■ Reading text ■
....
Kindly note that the below laws are no longer in existence in Nigeria. 

  1. ELECTRICITY ACT, 1929 repealed by the Electricity Power Sector Reform Act, 2005. (S. 99, EPSRA)
  2. NATIONAL ELECTRIC POWER AUTHORITY (NEPA) ACT, 1972 repealed by the Electricity Power Sector Reform Act, 2005. (S. 99, EPSRA)
  1. REGULATORS AND STAKEHOLDERS FOR ELECTRICITY LAW 

With the Electricity Power Sector Reform Act, there is a general regulator for the entire sector, sub-sector regulators, government owned entities and stakeholders.

  • Government through legislations created regulators for the electricity sector and several other participatory government agencies and institution for an efficient and competitive market.
  • The Regulatory Agencies are; Nigerian Electricity Regulatory Commission, Federal Ministry of Power, Energy Commission of Nigeria, Rural Electrification Agency, Presidential Committee on Power, National Council on Privatisation, Bureau of Public Enterprise and Nigerian Electricity Management Services Agency.
....
■ Goal ■
Carry the passage on Nigeria's electricity laws and regulators forward from its last sentence.

■ Source excerpt ■
....
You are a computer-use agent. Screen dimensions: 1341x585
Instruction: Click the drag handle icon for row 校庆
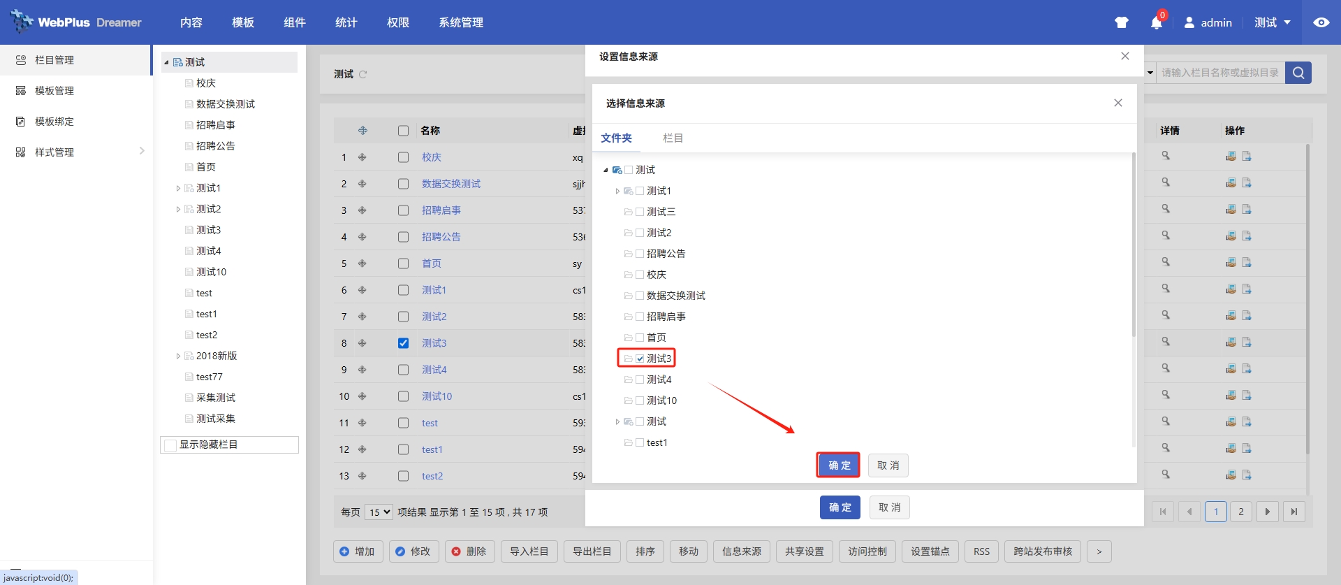[362, 157]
....
■ Written reply ■
  • Other major institutions are Nigerian Bulk Electricity Trading PLC, Transmission Company of Nigeria, Gas Aggregation Company of Nigeria, Nigerian Electricity Liability Management Company Limited and Niger Delta Power Holding Company Limited.
  1. FEDERAL MINISTRY OF POWER. It is part of the executive arm of the federal government. The Federal  Minister of power is to give general directions to NERC on matters of electricity, including the overall system planning and co-ordination. (S. 33, EPSRA).
  1. NIGERIAN ELECTRICITY REGULATORY AGENCY (NERC) created in 2005 provides technical and economic regulation of Nigerian Electricity Supply Industry and creation of a fair market.
  2. ENERGY COMMISSION OF NIGERIA; established in 1988 by Energy Commission of Nigeria Act, charged to coordinate and supervise all energy functions and activities in Nigeria.
  3. RURAL ELECTRIFICATION AGENCY, established  by the EPSRA to promote access to electricity in rural areas in Nigeria. (S. 88(1)).
  4. NIGER DELTA POWER HOLDING COMPANY LIMITED. It is a government owned power generation and distribution company owning open and combined cycle gas turbine plants. It was founded in 2004 and was formerly known as the National Integrated Power Project.
  5. NATIONAL COUNCIL ON PRIVATIZATION AND BUREAU OF ENTERPRISE. It planned and implemented power sector privatization policies.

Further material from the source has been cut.